- Target location records:
--------------------

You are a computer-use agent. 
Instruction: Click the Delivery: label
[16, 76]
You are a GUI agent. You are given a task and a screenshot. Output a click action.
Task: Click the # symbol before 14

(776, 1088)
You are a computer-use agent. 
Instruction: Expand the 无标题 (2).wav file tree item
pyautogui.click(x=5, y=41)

--------------------

- Short problem:
Please quote every one of the lines above word for word.

- The solution:
You are a computer-use agent. 
Instruction: Click the Delivery: label
[16, 76]
You are a GUI agent. You are given a task and a screenshot. Output a click action.
Task: Click the # symbol before 14

(776, 1088)
You are a computer-use agent. 
Instruction: Expand the 无标题 (2).wav file tree item
pyautogui.click(x=5, y=41)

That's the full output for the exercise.